__Your assignment__: Answer with a number only: how many lines of the entries below contain the word "Order"?

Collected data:
• • • • •
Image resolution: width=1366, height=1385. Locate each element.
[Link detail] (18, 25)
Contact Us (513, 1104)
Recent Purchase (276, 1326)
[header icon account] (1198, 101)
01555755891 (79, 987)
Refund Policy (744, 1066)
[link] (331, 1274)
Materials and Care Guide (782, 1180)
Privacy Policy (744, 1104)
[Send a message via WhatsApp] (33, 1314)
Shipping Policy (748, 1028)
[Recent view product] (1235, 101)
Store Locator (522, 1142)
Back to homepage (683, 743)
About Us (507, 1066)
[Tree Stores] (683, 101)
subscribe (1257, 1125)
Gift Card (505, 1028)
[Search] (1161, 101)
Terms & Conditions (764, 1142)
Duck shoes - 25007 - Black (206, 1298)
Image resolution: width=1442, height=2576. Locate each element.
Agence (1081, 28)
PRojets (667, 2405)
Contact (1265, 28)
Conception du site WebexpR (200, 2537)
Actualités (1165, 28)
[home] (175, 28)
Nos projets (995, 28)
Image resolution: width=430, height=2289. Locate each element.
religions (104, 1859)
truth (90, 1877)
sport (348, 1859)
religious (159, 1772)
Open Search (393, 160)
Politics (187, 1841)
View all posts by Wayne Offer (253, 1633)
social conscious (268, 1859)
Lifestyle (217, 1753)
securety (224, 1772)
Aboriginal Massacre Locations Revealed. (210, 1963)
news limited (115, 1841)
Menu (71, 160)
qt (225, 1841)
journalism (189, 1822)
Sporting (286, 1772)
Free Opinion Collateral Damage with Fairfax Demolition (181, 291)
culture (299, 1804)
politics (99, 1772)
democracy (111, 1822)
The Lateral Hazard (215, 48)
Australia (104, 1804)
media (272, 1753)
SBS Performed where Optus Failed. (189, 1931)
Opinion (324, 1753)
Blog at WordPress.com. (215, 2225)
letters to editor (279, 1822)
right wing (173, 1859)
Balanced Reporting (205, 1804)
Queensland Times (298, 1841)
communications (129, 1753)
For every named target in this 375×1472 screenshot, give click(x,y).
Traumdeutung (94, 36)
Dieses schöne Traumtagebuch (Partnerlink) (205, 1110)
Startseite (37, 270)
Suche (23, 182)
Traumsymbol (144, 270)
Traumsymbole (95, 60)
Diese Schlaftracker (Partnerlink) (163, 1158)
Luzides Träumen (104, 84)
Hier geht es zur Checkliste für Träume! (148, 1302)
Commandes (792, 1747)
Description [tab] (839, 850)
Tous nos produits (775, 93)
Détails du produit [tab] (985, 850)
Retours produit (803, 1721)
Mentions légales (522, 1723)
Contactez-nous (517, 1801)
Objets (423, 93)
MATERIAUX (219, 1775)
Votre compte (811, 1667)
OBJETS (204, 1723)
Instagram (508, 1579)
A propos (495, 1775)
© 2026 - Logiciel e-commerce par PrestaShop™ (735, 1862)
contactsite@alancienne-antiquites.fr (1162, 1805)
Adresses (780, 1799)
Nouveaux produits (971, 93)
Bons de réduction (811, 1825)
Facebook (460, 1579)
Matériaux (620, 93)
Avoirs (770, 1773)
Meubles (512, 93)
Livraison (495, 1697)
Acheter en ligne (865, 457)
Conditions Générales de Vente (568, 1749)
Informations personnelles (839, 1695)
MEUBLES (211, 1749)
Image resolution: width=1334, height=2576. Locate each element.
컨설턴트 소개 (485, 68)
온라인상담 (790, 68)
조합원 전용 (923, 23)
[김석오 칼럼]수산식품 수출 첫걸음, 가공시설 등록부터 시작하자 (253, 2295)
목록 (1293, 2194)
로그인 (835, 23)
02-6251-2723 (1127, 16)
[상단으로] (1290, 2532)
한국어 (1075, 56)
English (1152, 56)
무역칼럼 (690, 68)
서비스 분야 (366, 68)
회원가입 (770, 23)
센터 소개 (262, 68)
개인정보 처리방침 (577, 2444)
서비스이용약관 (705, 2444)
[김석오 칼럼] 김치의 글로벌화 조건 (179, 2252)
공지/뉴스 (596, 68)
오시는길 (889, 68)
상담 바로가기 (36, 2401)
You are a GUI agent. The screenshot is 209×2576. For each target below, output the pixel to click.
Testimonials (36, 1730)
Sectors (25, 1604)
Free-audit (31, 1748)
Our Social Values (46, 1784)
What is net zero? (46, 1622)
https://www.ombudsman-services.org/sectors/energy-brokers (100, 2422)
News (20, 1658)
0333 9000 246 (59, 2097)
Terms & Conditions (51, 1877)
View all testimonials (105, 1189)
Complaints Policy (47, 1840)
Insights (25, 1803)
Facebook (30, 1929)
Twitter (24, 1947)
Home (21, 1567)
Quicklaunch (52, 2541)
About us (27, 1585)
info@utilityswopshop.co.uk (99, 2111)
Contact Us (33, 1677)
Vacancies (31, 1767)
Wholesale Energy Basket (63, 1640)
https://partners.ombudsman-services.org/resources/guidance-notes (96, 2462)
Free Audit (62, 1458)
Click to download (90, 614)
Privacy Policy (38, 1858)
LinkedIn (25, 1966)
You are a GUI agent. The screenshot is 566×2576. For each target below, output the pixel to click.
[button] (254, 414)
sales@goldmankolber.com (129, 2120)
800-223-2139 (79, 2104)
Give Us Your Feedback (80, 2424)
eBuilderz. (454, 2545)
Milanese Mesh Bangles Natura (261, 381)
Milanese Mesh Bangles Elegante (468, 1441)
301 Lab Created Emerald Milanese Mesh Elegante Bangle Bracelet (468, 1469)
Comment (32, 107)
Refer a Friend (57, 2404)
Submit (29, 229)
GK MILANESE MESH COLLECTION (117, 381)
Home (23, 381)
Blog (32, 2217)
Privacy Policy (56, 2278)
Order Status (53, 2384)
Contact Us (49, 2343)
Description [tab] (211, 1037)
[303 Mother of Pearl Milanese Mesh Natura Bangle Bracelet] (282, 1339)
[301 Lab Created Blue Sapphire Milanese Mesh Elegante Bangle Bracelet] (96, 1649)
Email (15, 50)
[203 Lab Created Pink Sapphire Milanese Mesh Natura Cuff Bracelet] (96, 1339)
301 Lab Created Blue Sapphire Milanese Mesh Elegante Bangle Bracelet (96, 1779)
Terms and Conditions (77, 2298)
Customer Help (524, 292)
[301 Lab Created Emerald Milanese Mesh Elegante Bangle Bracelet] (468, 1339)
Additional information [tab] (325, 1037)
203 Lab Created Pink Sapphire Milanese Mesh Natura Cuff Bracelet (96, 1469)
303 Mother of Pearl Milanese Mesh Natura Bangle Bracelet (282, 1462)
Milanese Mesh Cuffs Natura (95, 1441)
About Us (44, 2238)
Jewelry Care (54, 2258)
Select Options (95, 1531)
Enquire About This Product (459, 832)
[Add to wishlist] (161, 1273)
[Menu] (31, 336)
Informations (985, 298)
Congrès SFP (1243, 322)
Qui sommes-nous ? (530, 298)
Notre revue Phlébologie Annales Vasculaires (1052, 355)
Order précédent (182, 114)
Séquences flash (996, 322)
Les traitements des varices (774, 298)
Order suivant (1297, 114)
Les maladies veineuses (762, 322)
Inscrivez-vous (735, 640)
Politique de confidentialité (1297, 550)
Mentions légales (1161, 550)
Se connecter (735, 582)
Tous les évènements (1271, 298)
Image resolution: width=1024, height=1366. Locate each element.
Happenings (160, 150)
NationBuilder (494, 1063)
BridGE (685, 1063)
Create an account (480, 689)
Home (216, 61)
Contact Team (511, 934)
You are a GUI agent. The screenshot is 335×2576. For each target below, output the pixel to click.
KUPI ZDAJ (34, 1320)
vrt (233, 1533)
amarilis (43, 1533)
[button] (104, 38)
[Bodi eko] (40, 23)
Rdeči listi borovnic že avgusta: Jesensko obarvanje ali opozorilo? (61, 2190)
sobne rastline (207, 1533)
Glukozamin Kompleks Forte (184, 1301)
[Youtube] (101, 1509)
• • • • •
__Response box__: 3